Conforme mencionado anteriormente, a inovação da metodologia proposta é possibilitar a obtenção de informações confiáveis sobre áreas plantadas dos diferentes tipos de cultivos através do suporte à definição de quantas amostras realizar em campo, tendo-se previamente uma curva de estimativa de erro médio quadrático (RMSE) para um certo intervalo de número de amostras. Com essa informação, os tomadores de decisão podem avaliar, em conjunto com outras variáveis como recursos e tempo disponíveis para o trabalho de campo, qual esquema de amostragem adotar.
O cálculo da curva de RMSE segue a lógica de calcular a diferença entre a proporção real (P) de um determindo tipo de plantação no CPS (Campo Plantado Sintético) – baseado em informações estatísticas de distribuição disponíveis para a região – e a proporção estimada (p) pelo método usando “n” amostras em cada iteração da Simulação de Monte Carlo (Fig. 1).
Após a aplicação do método, as curvas de RMSE geradas indicaram um erro de estimativa de área plantada variando entre cerca de 10% e menos de 1%, para número de amostras entre 10 e 1000, respectivamente. Uma Função que descreve a tendência foi encaixada nas curvas de RMSE, estatisticamente explicando quase a totalidade da variação desse erro - R²=0,985 (Fig. 2). Com essa importante informação, de quanto de erro se pode esperar na estimativa de área plantada para diferentes números de amostras, foram definidas 300 amostras para serem realizadas em campo, considerando as curvas de RMSE, os recursos e o tempo disponíveis para esta tarefa.

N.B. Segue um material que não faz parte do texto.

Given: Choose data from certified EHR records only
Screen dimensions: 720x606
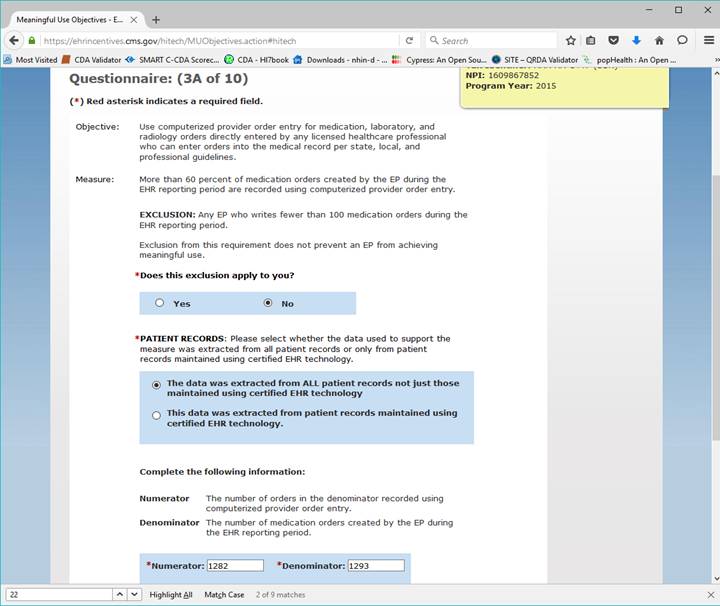Looking at the screenshot, I should tap(155, 415).
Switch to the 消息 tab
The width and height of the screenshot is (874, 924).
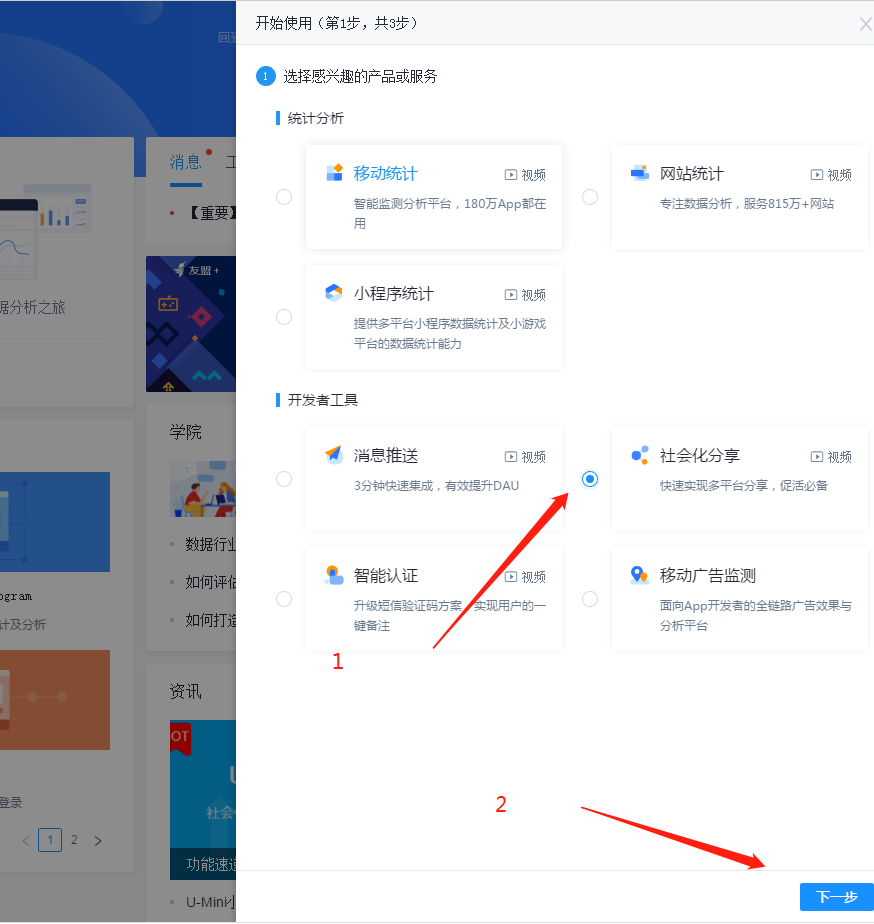[185, 162]
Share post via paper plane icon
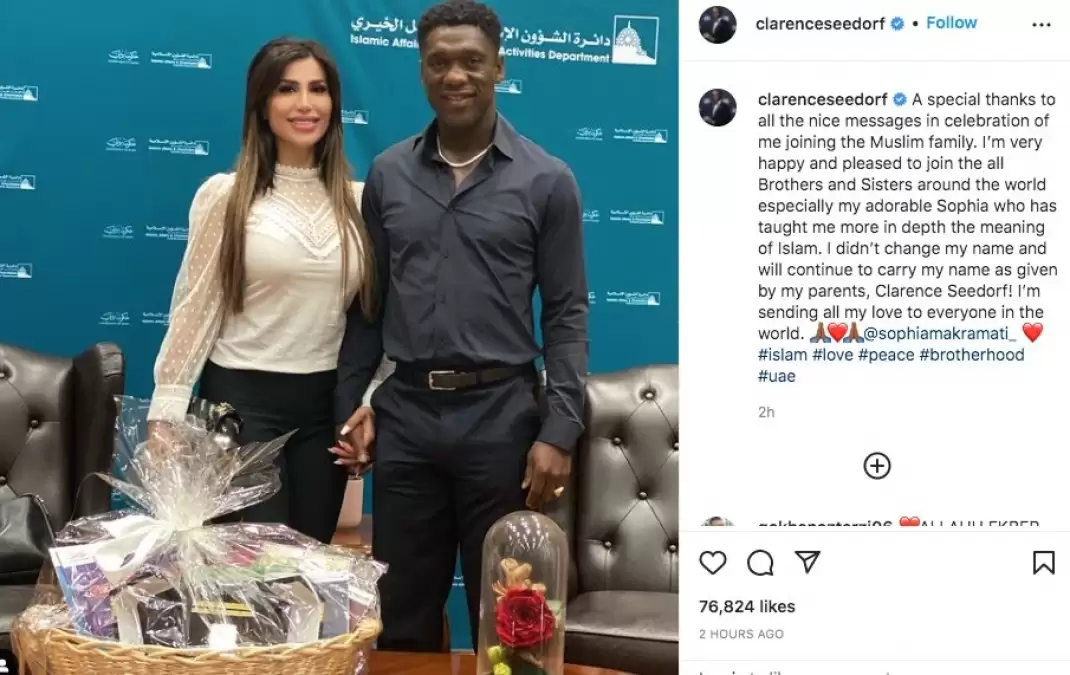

Das 300 amostras definidas, um total de 225 foram efetivamente implementadas devido a diversos empecilhos como falta de acesso ou mesmo de tempo para se implementar o conjunto total definido previsamente (300). Com o uso da Equação na Fig. 2 pôde-se então calcular o RMSE para as 225 amostras implementadas em campo, estimado em 2,14%.
Os resultados alcançados permitem afirmar a viabilidade do método, enquanto uma forma estruturada de reduzir custos e ao mesmo tempo obter informações confiáveis sobre a ocorrência de diferentes tipos de plantação numa determinada região. Isto porque se tem um controle prévio do nível de erro que se pode esperar após o trabalho de campo, possibilitando melhor avaliar o esquema de campo a ser implementado. Embora a metodologia tenha sido aplicada à estimativa de área plantada por diferentes tipos de cultivos, parece evidente que a mesma lógica poderia ser adaptada para estimar outros tipos de cobertura do solo, estendendo a aplicação do método.
Até o próximo paper, semana que vem! Bom Carnaval a todos.